Uma desvinculação e uma renúncia no Mais Porto Santo, Castro diz que elemento que saíu “era um crítico do Governo”

Assemblçeia Municipal edificio
A decisão de desvinculação de António Vasconcelos e a renúncia de Carlos Rapoula foram anunciadas na Assembleia Municipal do Porto Santo.

Uma desvinculação e uma renúncia, Foi isto mesmo o que aconteceu no “Mais Porto Santo”, nos últimos dias. Por motivos diferentes. António Vasconcelos, que integrou as listas do movimento, anunciou na Assembleia Municipal que iria desvincular-se e Carlos Rapoula, que é deputado municipal, apresentou a renúncia na reunião de ontem deste orgão.

O líder do “Mais Porto Santo” José António Castro esclarece que no caso de Carlos Rapoula “é professor e as novas atribuições profissionais não lhe permitem manter esta atividade como representante na Assembleia Municipal, mantendo-se no entanto ligado ao movimento. Será substituído por Lino Menezes”.

No que se refere a António Vasconcelos a situação é bem diferente, segundo revela o líder do Mais Porto Santo, adiantando que a desvinculação foi acertada numa reunião interna havida esta semana, onde foi colocada a questão da saída em virtude de “várias atitudes que aquele elemento vinha tomando, designadamente de critica ao Governo Regional”, situação que foi entendida como inconveniente num quadro, como se sabe, de apoio do movimento ao Governo nas últimas eleições regionais.

Uma informação da Assembleia Municipal dá conta dessa desvinculação e aponta descontentamento e preocupação, de António Vasconcelos, relativamente aos desentendimentos entre partidos no Porto Santo, posicionamento que ocorre na sequência dos resultados eleitorais que deram a vitória ao PS por larga margem.

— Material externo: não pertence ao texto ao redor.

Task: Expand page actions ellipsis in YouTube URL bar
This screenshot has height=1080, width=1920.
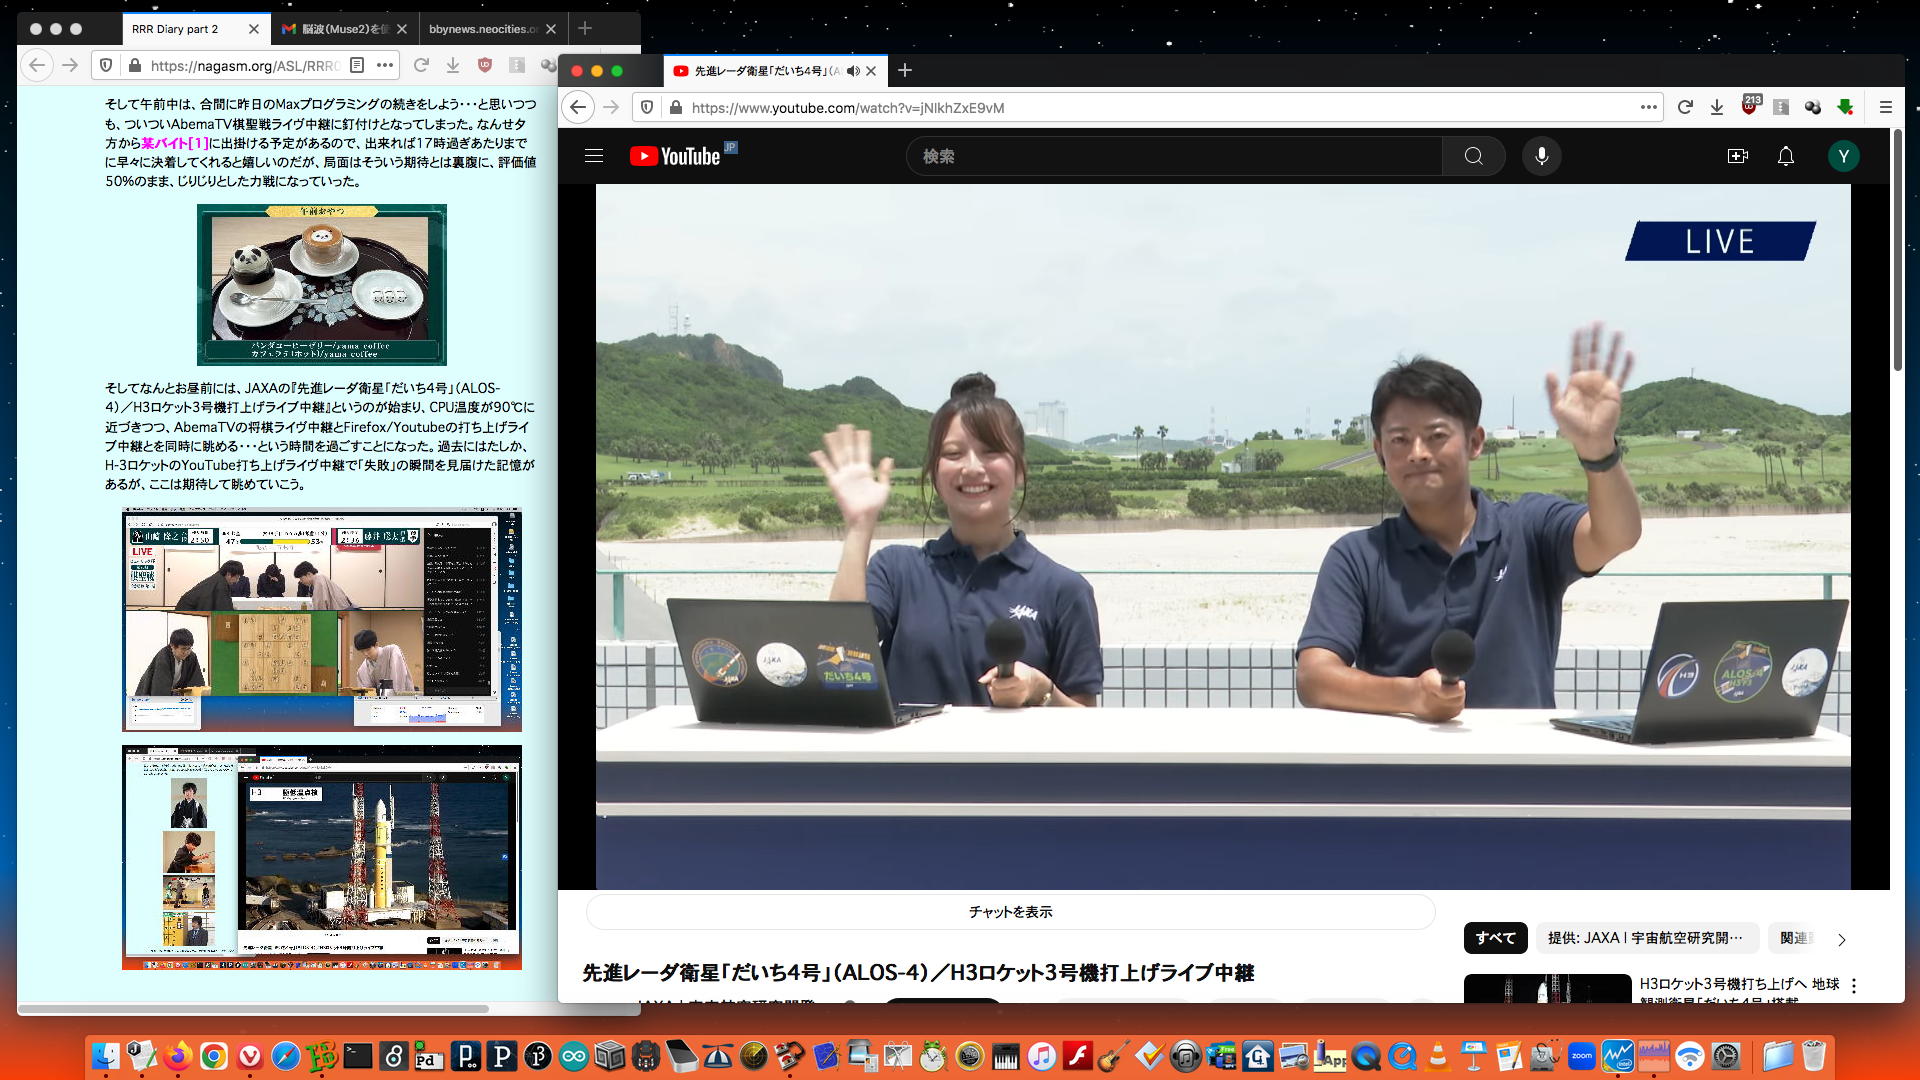Action: pyautogui.click(x=1649, y=107)
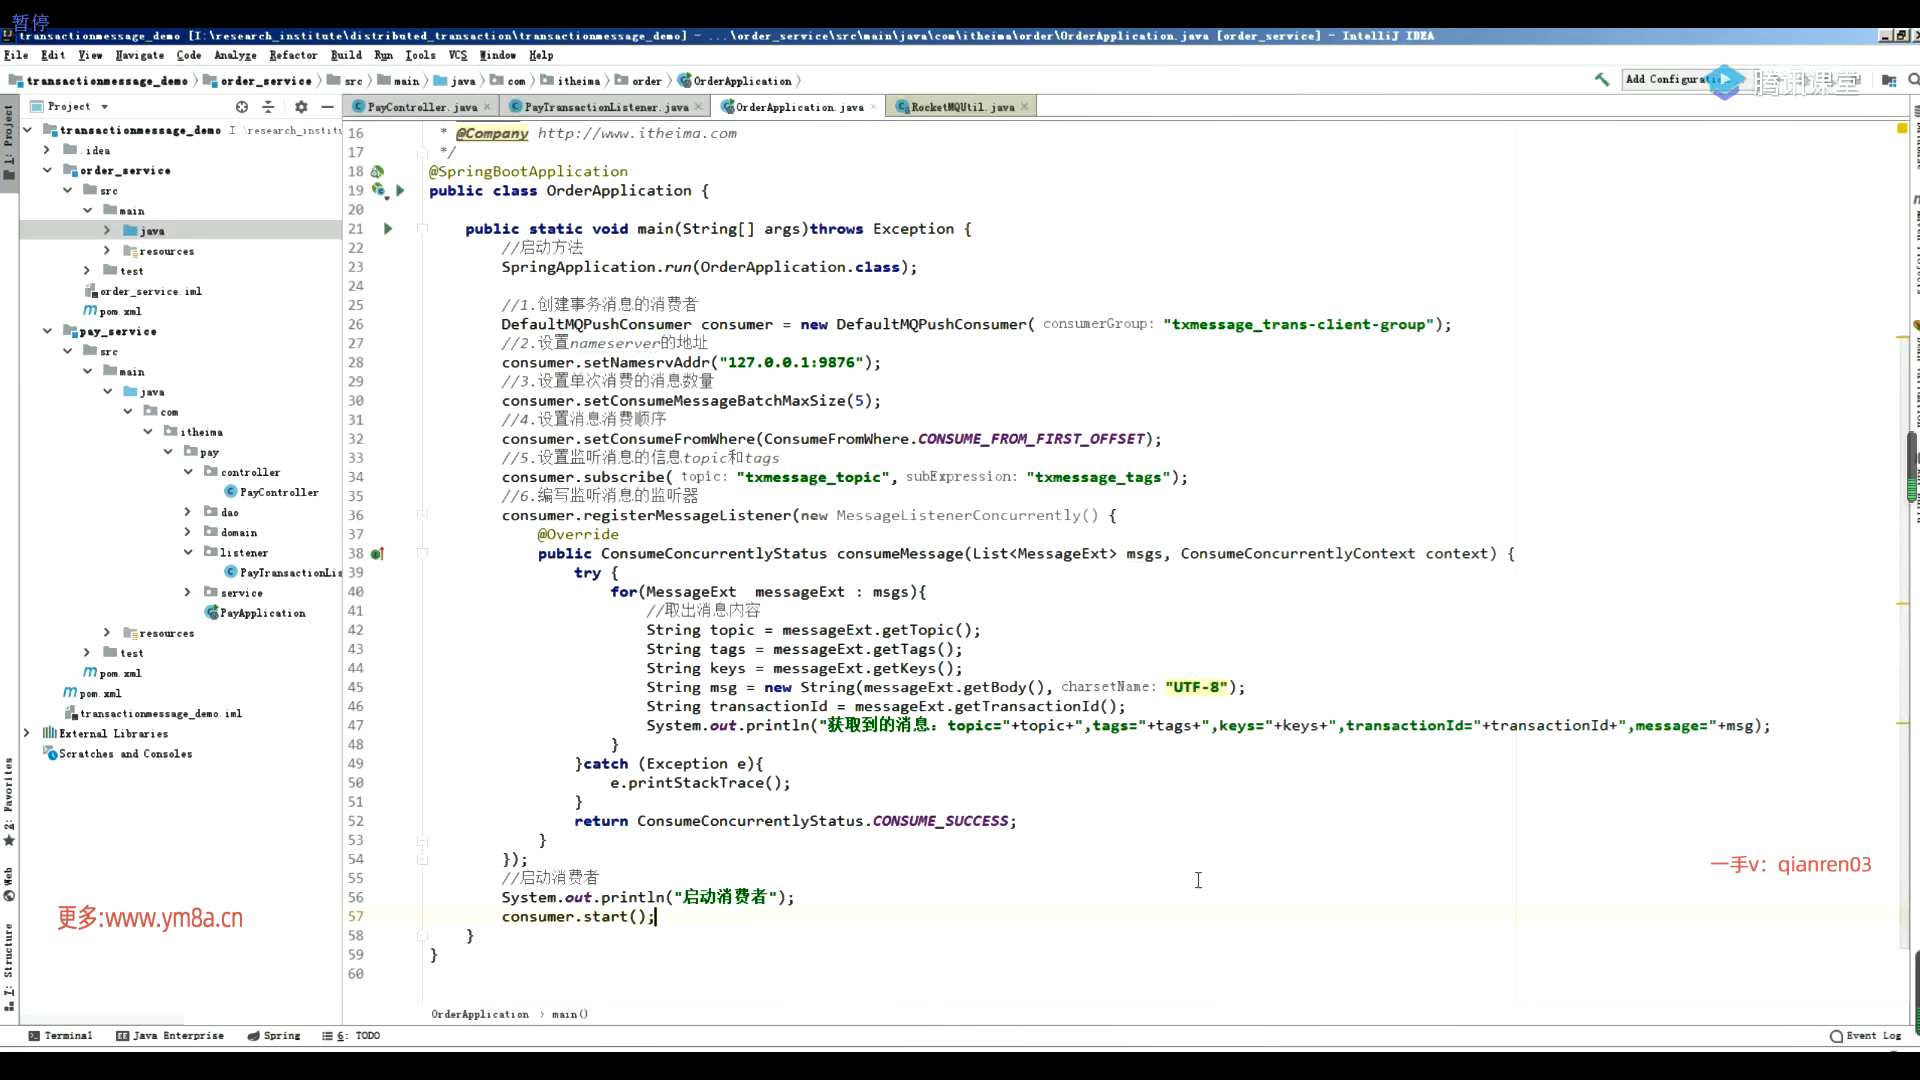Close the RocketMQUtil.java tab
Screen dimensions: 1920x1080
1025,107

José António Castro lembra que o ex-membro “não tinha condições para continuar, depois de ter criticado um Governo que investiu 11 milhões de euros no Porto Santo”. E revela que, recentemente, “apesar do senhor António Gonçalves fazer sistematicamente críticas à Saúde, eu e o secretário regional da Saúde reunimos com ele e resolvermos vários assuntos que tinha pendentes no setor”.

Castro diz ainda que “esse senhor fez parte da lista mas nunca participou em qualquer reunião. Sendo assim, sem atividade e sistematicamnete crítico com o Governo e o presidente do Governo, num enquadramento em que o Movimento Mais Porto Santo apoiava o executivo madeirense nas eleições, era natural a sua saída”.